Production Operations — Safety comes from constraining what an agent can reach, not watching what it does — and you can’t cap a cost you can’t attribute to a task.
Team & Process — Reviewer-hours are the real ceiling on how many agents you can run, and the burden lands on the seniors you can least afford to lose. (Read this one in full below.)
Architecture Decisions — Split to many agents for context isolation, not speed; and build-vs-buy is now a five-year ownership call, because 60% of a system’s lifecycle cost is maintenance .

Pillar 5 — Team & Process: reviewer-hours are the real ceiling

Here’s one pillar in full, so you can judge the rest.

You didn’t hit a correctness wall when you gave your team five agents — you hit a reviewer-throughput wall. The thing that decides how many agents your team can actually run is not agent output quality; it’s how much your reviewers can absorb before the queue backs up and people start rubber-stamping. That number is finite, it’s measurable, and most teams have never once looked at it.

The number is already in your telemetry. Across two years of data on 22,000 developers, Faros AI found median time in review up 441.5%, with unreviewed merges up 31.3% . Review time doesn’t rise 441% because the code got worse — it rises because more of it arrives at a pool that didn’t grow. When agent output climbs and the reviewer denominator stays fixed, the queue is the constraint, and the review queue becomes the binding constraint on the whole delivery pipeline (Monperrus ).

The reflexive fix — bolt on a review agent — makes it worse if you measure it wrong. Studied across thousands of real PRs, code-review-agent-only PRs merged at 45.20%, 23 points below human-reviewed PRs (68.37%) (Chowdhury et al. ), because most of their comments weren’t the signal a reviewer needed. And the cost concentrates on your best people: Faros describes senior engineers becoming the verification layer , spending “their most valuable hours unraveling plausible-looking code” — a burden that “does not get measured in PR throughput dashboards, which is precisely why the cost is invisible until it isn’t.”

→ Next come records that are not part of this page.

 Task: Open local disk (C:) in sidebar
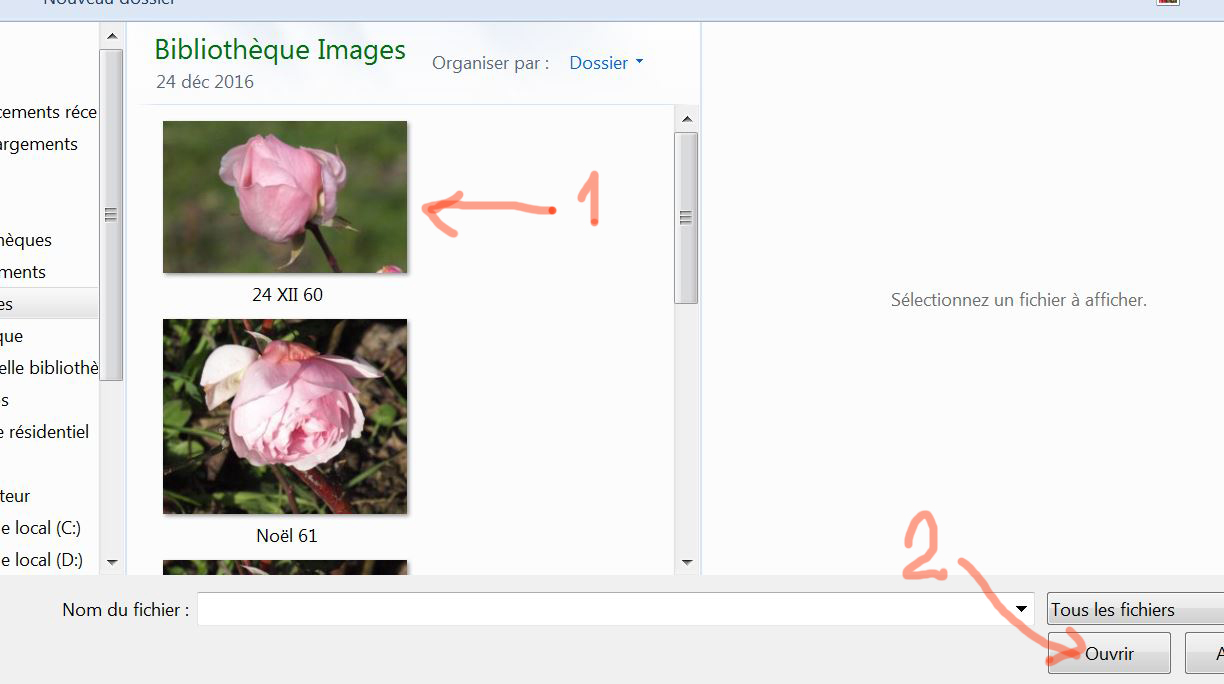pos(41,528)
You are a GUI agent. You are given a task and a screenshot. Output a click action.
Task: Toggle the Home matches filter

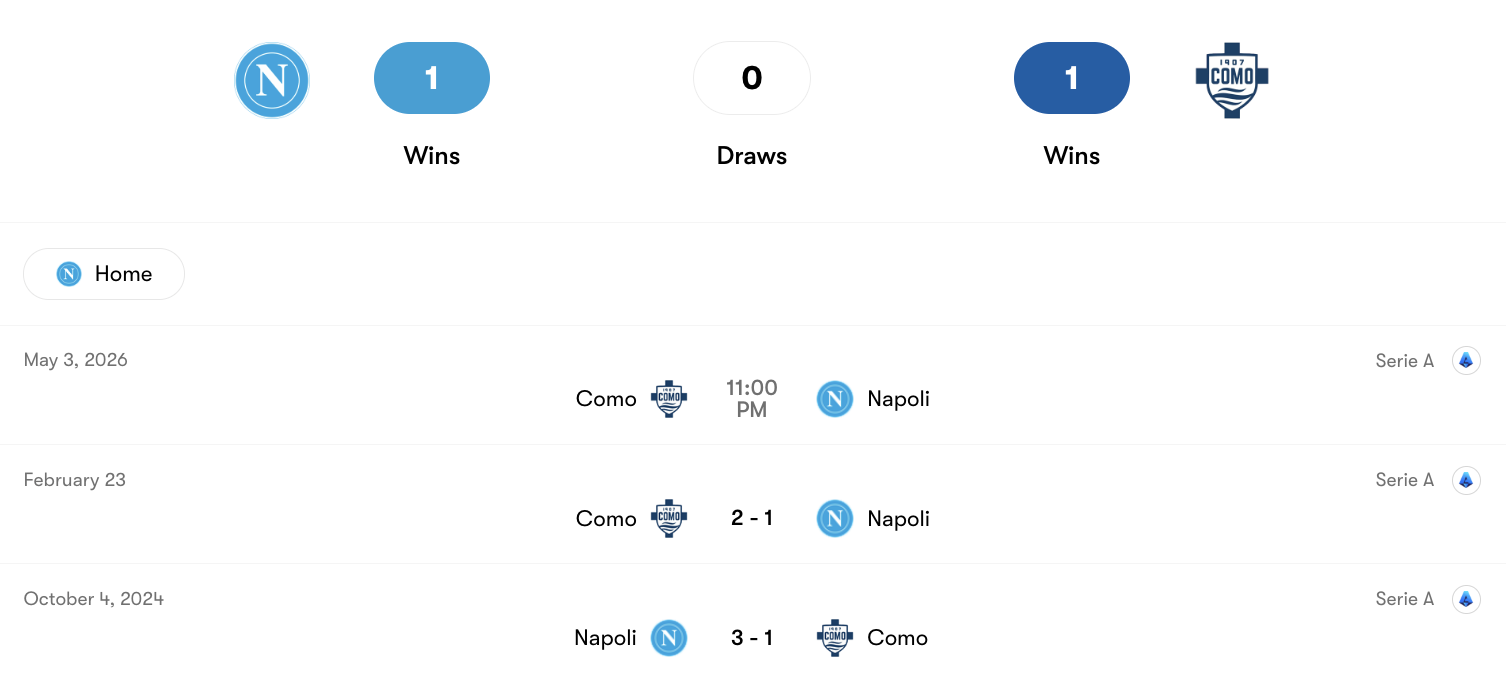tap(104, 273)
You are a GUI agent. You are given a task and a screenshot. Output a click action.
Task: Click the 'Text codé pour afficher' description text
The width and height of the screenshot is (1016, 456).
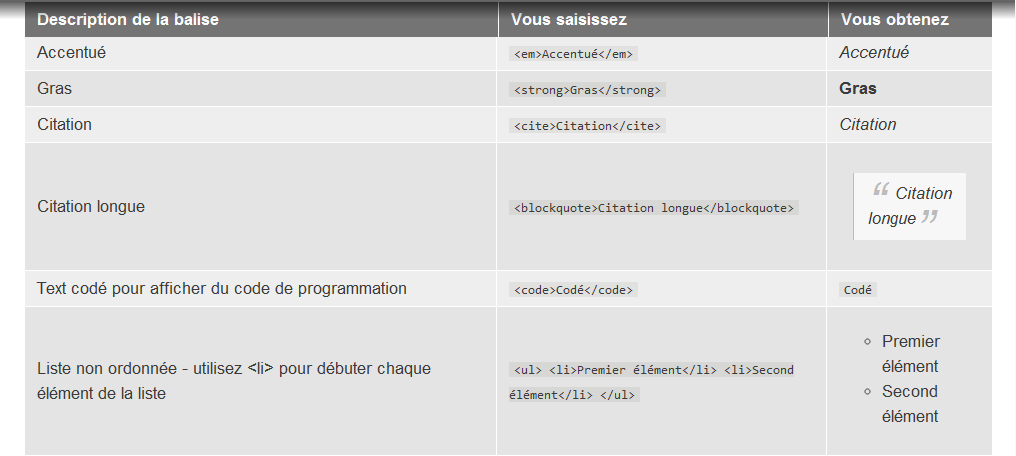[x=221, y=289]
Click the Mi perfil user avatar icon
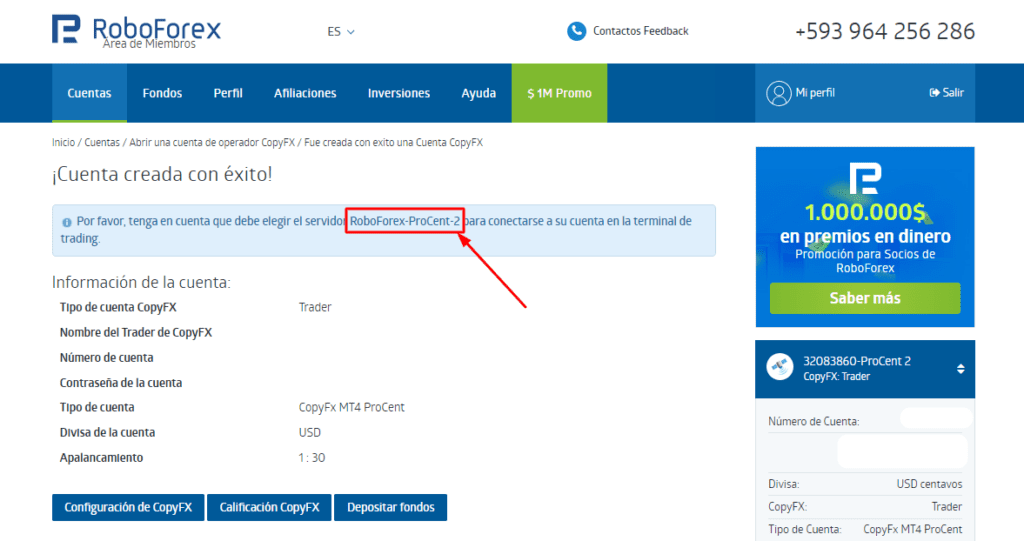 click(x=778, y=93)
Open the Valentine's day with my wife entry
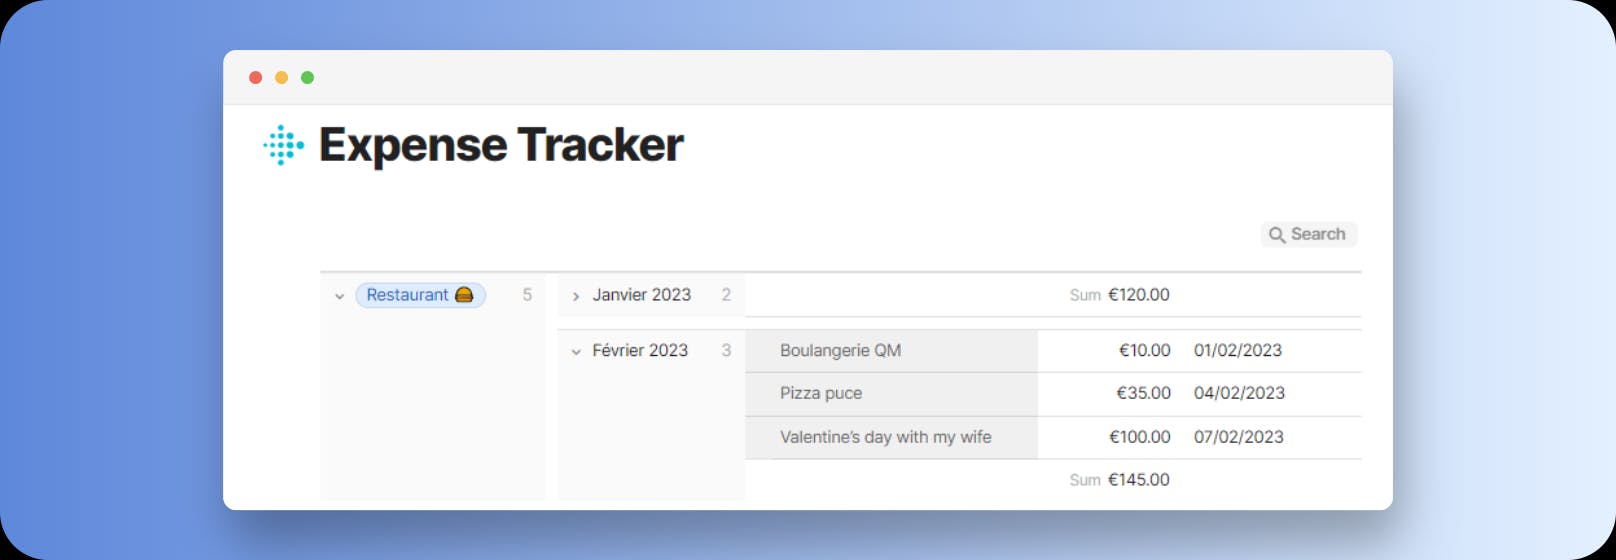The width and height of the screenshot is (1616, 560). tap(886, 437)
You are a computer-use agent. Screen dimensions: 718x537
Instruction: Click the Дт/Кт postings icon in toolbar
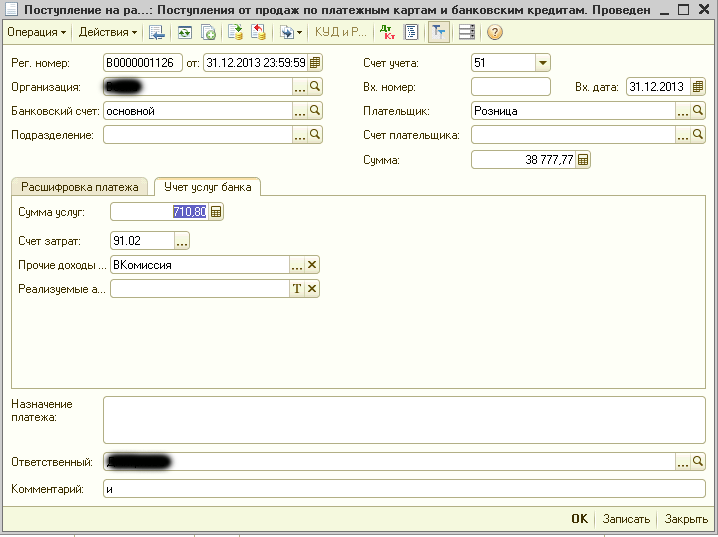coord(388,32)
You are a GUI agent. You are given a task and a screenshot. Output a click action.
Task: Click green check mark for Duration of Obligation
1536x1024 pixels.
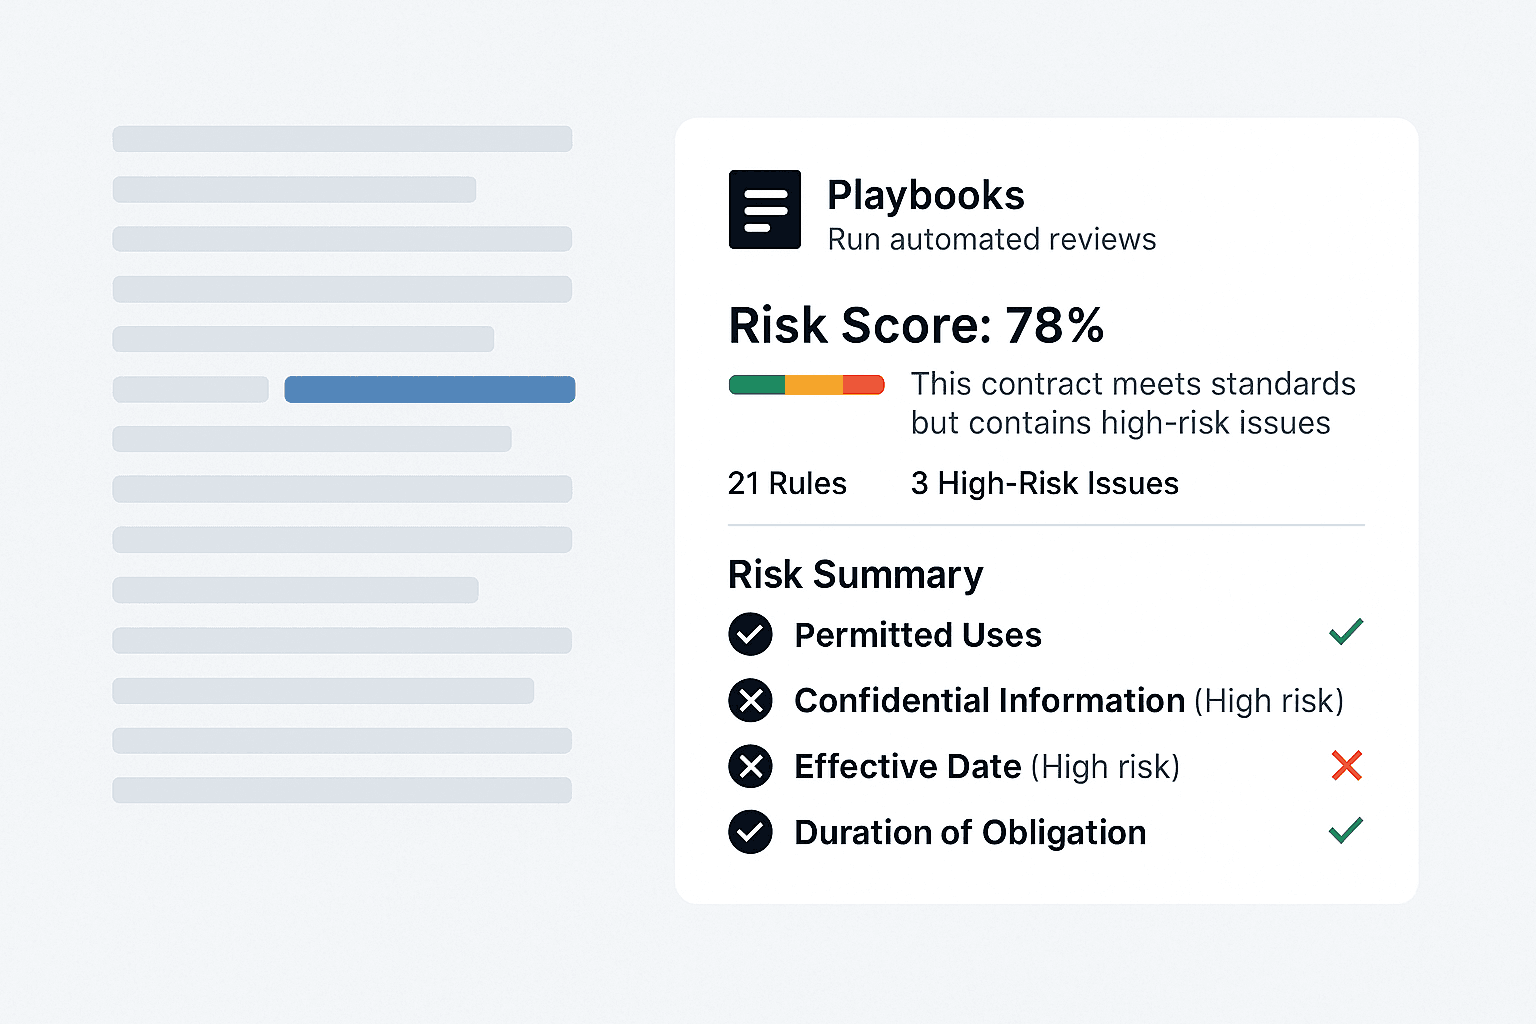(1346, 830)
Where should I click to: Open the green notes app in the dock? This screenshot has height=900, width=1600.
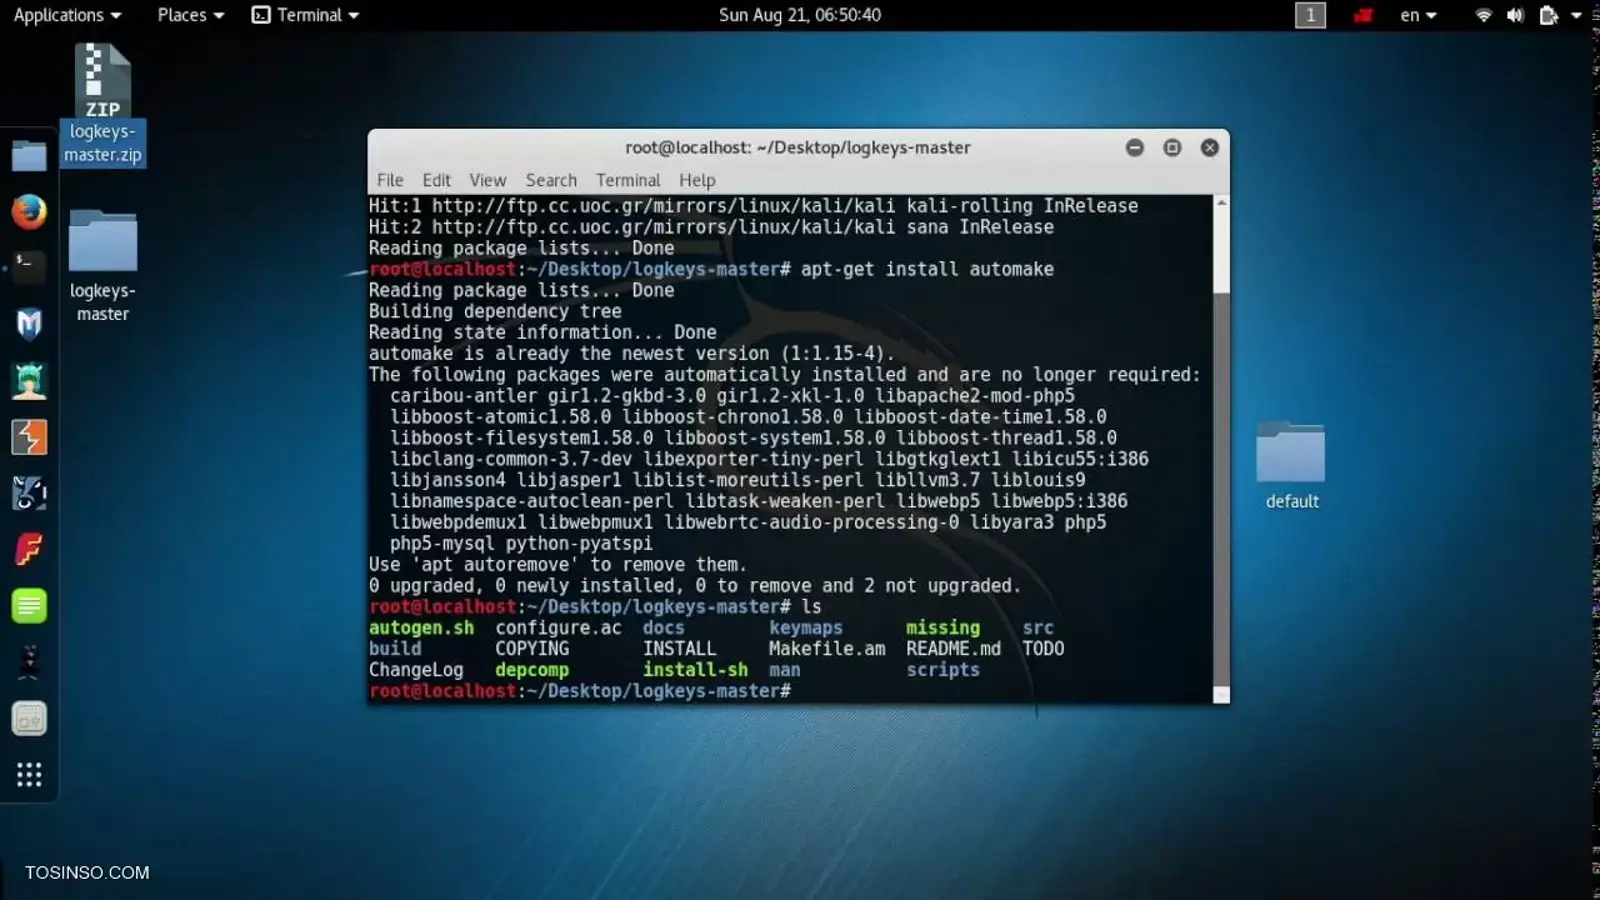pos(29,605)
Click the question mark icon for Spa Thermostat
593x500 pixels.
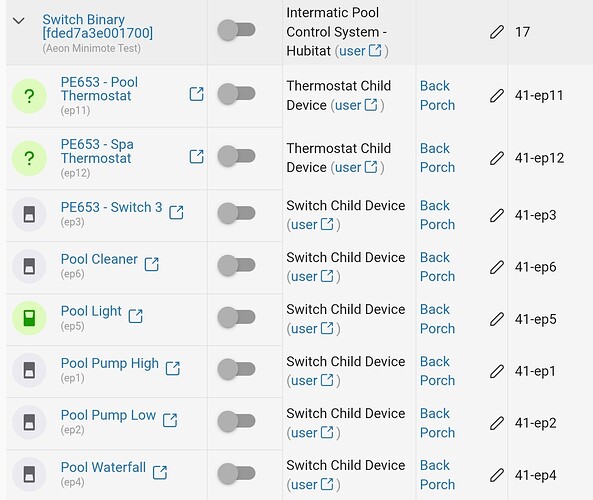pyautogui.click(x=29, y=158)
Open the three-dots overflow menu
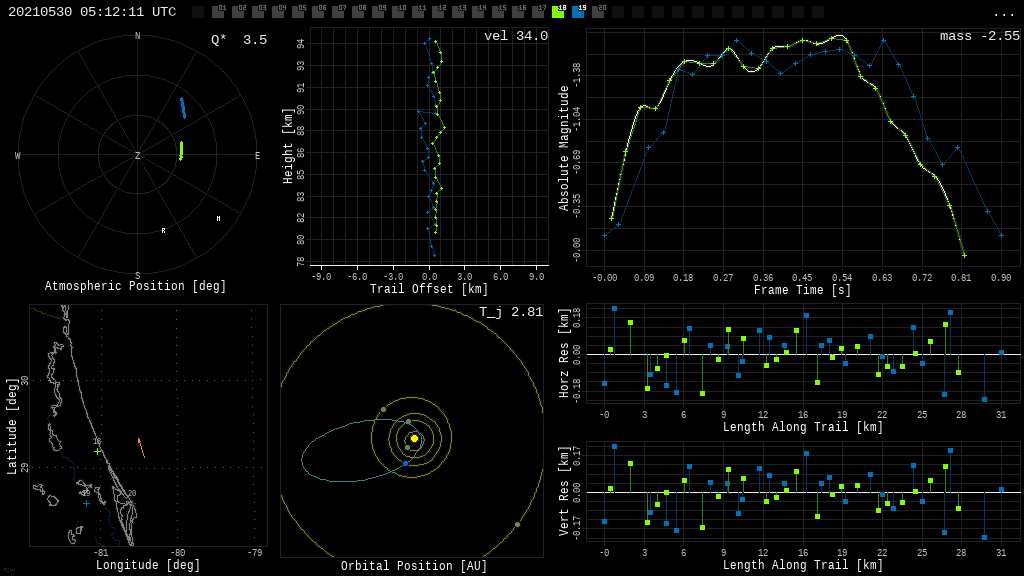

The judgment: budget review as a finite, protected resource, and split the delegable half from the half that can’t move. Line-by-line inspection is mechanical — delegate it to agents. Deciding what “correct” means for the product, and owning what shipped, is judgment that relocates rather than automates — it stays human, and named. Do the reviewer-hours math before you approve agent number seven, because past the crossover every added agent produces queue depth, not throughput. (The long version is Review Capacity Is the Real Ceiling on Your Agents .)

That’s the shape of every pillar: a measurable constraint, the strongest evidence for where it bites, and what to actually do about it.

The research index stays free and public — 101 verified primary sources, every row a verbatim figure or quote, grouped by these same six pillars. That’s the evidence appendix. The report above is the synthesis: the argument the evidence adds up to, and the judgment I’d want if I were putting agents into production on a real team.